#### EXERCISE DIRECTIONS
Gather every line of the entries below that contains the string "Viewport". Case counts.

* begin WORKING DATA *

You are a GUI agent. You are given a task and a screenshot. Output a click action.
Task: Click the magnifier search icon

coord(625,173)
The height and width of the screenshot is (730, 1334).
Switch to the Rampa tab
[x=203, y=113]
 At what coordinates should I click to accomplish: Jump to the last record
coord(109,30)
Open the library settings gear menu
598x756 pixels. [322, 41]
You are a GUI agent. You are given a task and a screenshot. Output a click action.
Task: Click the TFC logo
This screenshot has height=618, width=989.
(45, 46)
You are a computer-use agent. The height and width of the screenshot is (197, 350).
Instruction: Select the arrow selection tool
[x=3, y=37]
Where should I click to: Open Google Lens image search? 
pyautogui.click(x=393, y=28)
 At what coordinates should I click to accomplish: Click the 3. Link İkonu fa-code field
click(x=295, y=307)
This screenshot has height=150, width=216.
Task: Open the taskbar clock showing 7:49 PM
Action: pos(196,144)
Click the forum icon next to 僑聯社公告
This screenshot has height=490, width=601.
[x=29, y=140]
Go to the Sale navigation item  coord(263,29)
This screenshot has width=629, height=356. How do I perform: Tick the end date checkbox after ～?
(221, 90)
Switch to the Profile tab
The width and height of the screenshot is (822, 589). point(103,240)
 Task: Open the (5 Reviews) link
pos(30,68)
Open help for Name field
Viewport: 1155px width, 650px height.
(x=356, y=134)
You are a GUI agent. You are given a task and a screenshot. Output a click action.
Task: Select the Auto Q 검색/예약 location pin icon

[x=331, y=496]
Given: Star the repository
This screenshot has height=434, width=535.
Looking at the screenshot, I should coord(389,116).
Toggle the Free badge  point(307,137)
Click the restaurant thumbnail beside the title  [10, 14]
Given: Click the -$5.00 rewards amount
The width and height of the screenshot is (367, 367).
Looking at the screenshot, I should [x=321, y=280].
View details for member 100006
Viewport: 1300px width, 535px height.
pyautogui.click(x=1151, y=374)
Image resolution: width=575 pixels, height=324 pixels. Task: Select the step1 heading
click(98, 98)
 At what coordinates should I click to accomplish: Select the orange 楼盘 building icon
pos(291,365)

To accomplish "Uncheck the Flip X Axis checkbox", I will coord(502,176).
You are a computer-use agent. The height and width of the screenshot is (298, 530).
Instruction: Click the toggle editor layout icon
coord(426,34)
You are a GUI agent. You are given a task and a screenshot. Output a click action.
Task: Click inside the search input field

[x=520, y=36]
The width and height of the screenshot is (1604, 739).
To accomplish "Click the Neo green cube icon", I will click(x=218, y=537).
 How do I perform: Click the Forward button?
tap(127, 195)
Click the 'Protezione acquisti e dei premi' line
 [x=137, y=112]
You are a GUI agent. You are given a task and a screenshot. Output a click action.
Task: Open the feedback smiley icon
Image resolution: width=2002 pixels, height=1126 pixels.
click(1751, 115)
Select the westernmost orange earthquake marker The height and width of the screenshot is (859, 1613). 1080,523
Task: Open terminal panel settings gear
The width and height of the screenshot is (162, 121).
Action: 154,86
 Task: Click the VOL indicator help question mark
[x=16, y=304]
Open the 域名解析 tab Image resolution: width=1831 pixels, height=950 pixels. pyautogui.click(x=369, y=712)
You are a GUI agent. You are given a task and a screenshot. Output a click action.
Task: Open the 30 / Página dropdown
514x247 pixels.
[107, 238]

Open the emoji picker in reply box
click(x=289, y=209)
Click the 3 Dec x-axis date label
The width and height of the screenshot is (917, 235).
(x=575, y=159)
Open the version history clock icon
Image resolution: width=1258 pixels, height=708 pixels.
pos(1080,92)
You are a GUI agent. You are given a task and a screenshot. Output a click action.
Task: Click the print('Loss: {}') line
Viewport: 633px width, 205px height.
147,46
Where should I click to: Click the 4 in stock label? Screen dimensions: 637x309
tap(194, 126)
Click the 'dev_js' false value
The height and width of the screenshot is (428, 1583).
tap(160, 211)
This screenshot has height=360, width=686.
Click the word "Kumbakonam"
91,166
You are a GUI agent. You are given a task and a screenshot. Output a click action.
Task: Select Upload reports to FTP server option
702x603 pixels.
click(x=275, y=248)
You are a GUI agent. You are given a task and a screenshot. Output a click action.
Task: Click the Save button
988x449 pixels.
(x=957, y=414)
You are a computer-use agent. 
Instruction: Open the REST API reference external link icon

* end WORKING DATA *

#### RESPONSE TO THE TASK
Viewport: 1155px width, 650px height.
Viewport: 1300px width, 535px height.
Viewport: 633px width, 205px height.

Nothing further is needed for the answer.